╭─ Extracted entries

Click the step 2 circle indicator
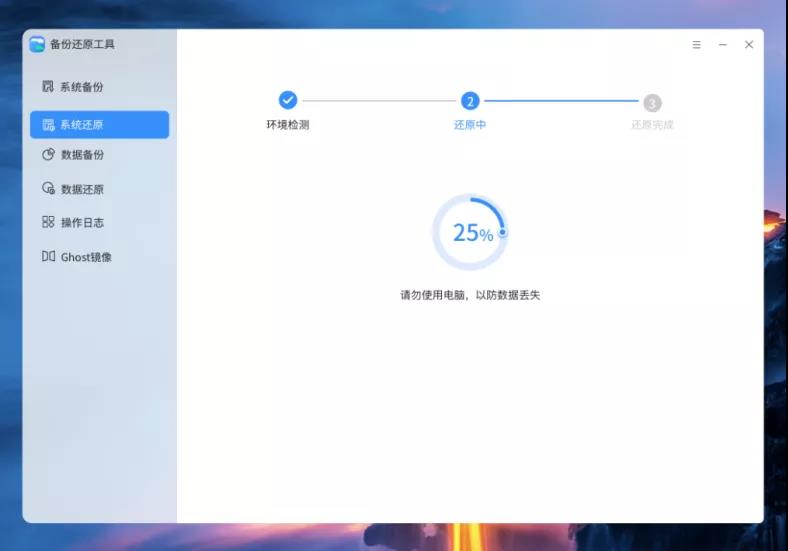The height and width of the screenshot is (551, 788). 470,101
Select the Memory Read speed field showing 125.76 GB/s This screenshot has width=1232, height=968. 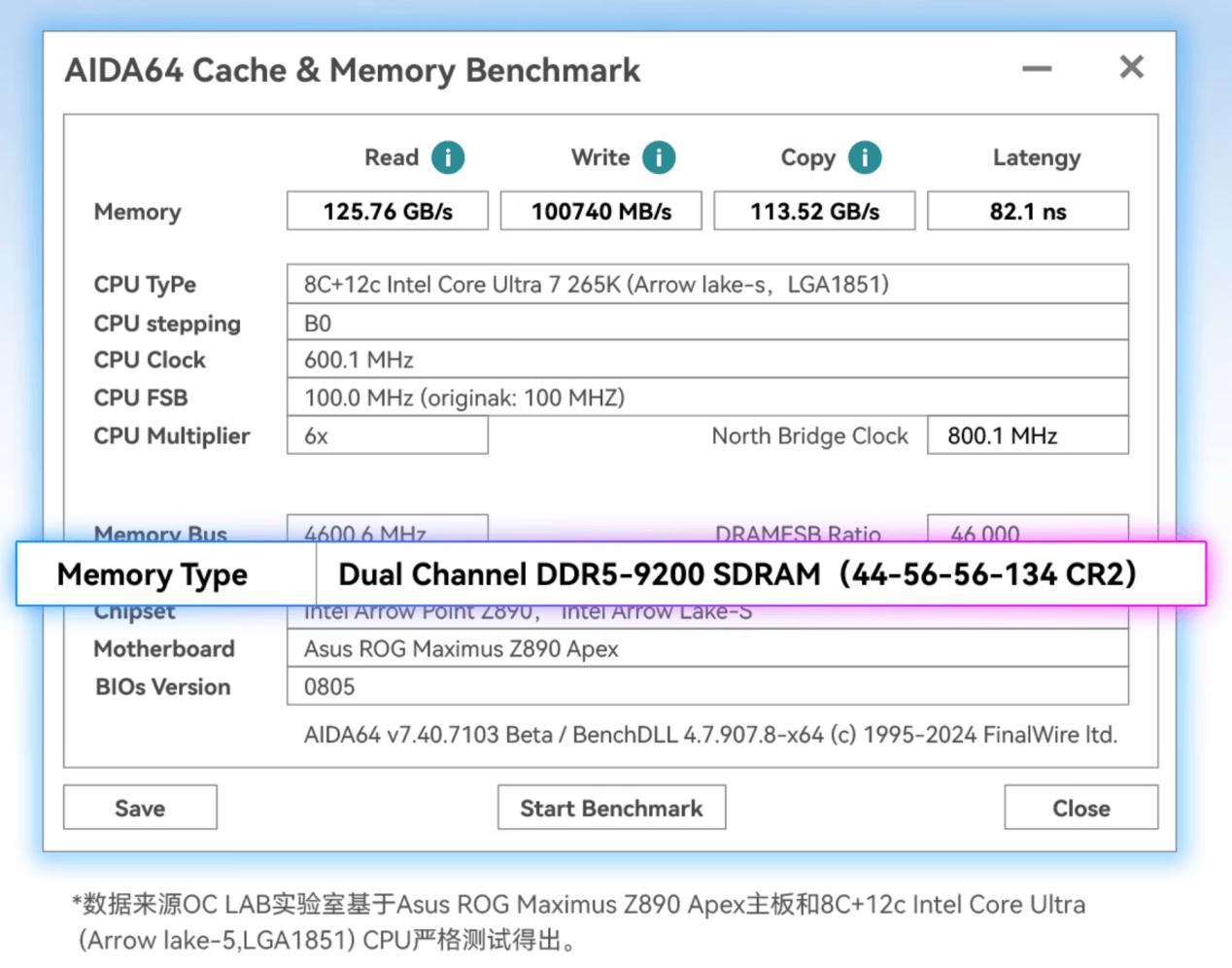pyautogui.click(x=387, y=211)
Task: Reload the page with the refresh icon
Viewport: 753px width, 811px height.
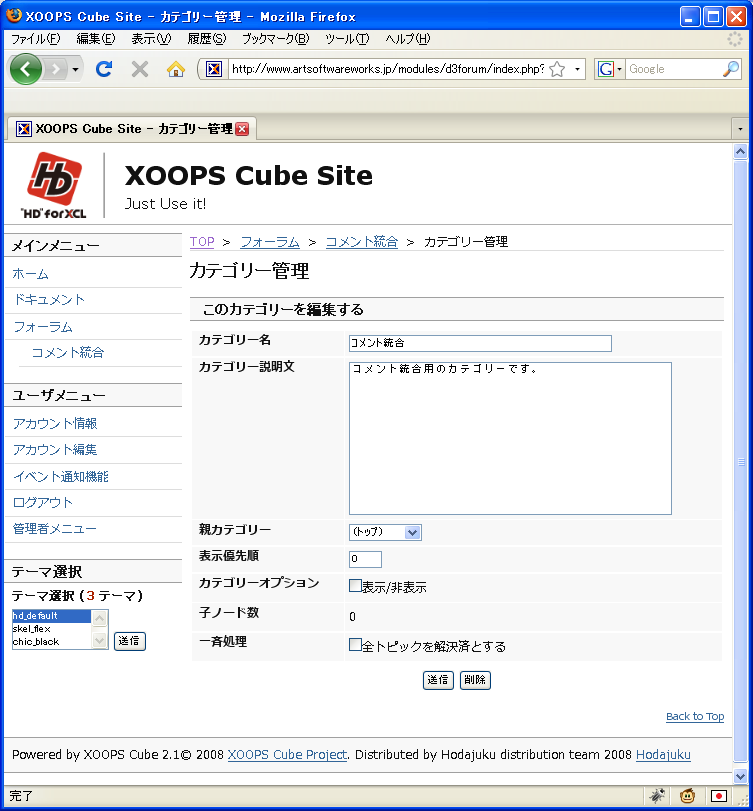Action: coord(103,69)
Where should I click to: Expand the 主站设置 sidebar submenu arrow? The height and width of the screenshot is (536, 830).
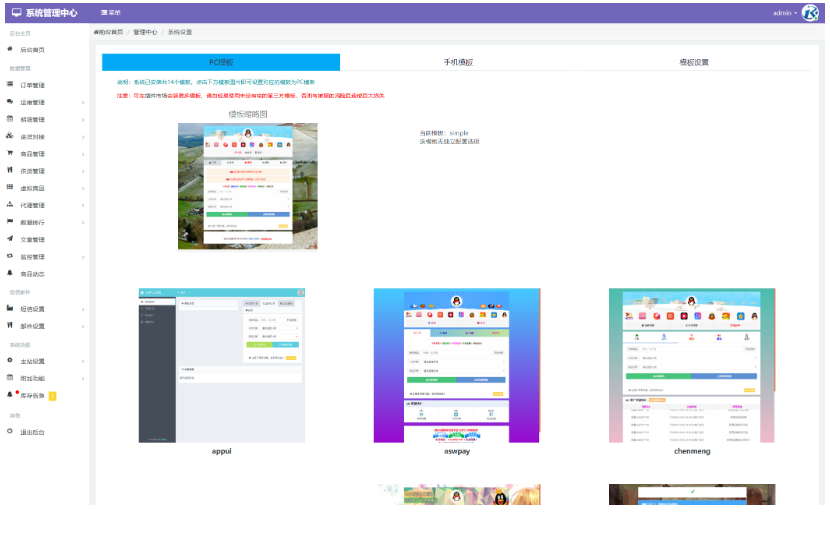pyautogui.click(x=82, y=361)
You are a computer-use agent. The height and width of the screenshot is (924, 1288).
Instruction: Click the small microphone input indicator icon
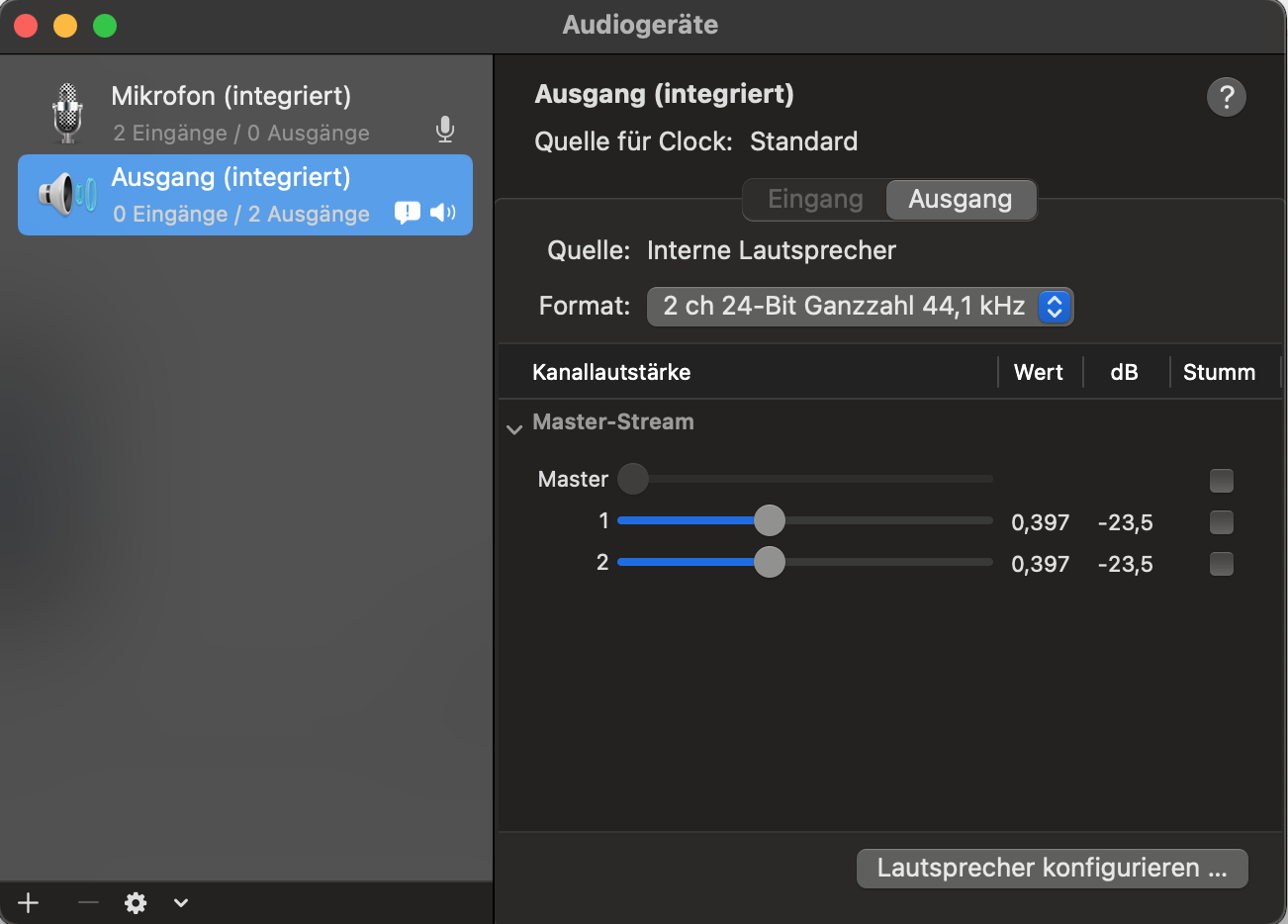click(445, 130)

╰─

■ What the task asks ■
Set the pictures aside and restate word for word only the lines from the line containing "You are a computer-use" through the end of the entries above, both included.

■ Task solution ■
You are a computer-use agent. The height and width of the screenshot is (924, 1288).
Instruction: Click the small microphone input indicator icon
click(445, 130)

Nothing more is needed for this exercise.